Danish: Æblet falder ikke langt fra stammen.

Translation: The Apple does not fall far from the tree.

You can follow the link to Google Books where the front cover confirms that the date is not in error.


The earliest mention of the proverb (cited as a German saying) that I've been able to find in an English text is this one in Nathan Bailey, Dictionarium Britannicum: Or a More Compleat Universal Etymological English Ditionary, second edition (1736):

The Germ[ans] say: Der Apfel fallt nicht weit bom Stamme. (i. e.

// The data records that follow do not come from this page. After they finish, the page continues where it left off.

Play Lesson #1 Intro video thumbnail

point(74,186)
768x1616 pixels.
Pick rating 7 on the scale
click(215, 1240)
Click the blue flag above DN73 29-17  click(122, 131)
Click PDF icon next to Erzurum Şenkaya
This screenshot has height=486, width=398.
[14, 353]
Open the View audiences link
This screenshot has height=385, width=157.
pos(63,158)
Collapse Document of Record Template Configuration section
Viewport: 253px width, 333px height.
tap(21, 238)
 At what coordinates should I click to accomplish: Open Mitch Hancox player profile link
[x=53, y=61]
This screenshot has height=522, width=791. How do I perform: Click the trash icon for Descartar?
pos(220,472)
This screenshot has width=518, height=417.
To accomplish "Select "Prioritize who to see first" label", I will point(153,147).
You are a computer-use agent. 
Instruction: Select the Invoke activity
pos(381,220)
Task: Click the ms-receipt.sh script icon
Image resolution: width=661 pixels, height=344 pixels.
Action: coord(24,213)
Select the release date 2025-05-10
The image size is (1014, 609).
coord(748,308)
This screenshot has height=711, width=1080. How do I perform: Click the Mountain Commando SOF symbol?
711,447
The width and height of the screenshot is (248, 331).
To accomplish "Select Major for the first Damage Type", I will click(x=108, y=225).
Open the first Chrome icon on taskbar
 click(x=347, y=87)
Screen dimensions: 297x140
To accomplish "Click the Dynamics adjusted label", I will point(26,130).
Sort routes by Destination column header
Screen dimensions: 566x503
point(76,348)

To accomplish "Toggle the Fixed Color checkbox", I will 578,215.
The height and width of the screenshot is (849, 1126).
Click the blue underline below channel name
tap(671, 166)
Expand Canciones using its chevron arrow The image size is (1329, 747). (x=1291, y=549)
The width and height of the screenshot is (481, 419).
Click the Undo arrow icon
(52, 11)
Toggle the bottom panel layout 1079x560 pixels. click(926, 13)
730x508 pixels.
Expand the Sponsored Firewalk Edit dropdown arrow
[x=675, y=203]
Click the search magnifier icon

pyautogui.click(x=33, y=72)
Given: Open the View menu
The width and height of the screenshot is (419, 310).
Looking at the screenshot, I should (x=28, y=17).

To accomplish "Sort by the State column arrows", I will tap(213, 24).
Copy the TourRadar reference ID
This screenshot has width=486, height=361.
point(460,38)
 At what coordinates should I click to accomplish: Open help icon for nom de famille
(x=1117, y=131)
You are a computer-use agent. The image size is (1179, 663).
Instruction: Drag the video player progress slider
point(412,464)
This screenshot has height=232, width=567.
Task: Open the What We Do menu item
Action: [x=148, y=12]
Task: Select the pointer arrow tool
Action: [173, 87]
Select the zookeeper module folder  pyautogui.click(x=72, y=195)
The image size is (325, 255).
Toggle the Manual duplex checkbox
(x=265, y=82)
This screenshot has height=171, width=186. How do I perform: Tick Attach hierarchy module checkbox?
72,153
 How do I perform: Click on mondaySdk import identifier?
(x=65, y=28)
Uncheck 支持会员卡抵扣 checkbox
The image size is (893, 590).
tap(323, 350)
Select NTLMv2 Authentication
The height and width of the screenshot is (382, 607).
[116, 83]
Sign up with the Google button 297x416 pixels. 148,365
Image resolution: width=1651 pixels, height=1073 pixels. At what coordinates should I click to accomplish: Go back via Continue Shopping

The apple never falls far from its stock.)

Ralph Waldo Emerson uses the word stem (rather than tree) of the expression in the letter to his aunt, Mary Moody Emerson, of December 22, 1839, noted in lbf's answer as the earliest recorded occurrence in English of the phrase, according to the OED. From The Selected Letters of Ralph Waldo Emerson (1997):

Her departure will cut one of your own ties to your present abode, and as men say the apple never falls far from the stem, I shall hope that another year will draw your eyes & steps to this old dear odious haunt of the race[.]

This echo of the German Stamme raises the possibility that Emerson might have heard the saying from English speakers who learned it in translation from German immigrants to America. The multiple instances (going back to 1736) where English reference works have cited versions of the expression from German provide circumstantial evidence that the expression entered English from German—perhaps multiple times before finally becoming naturalized.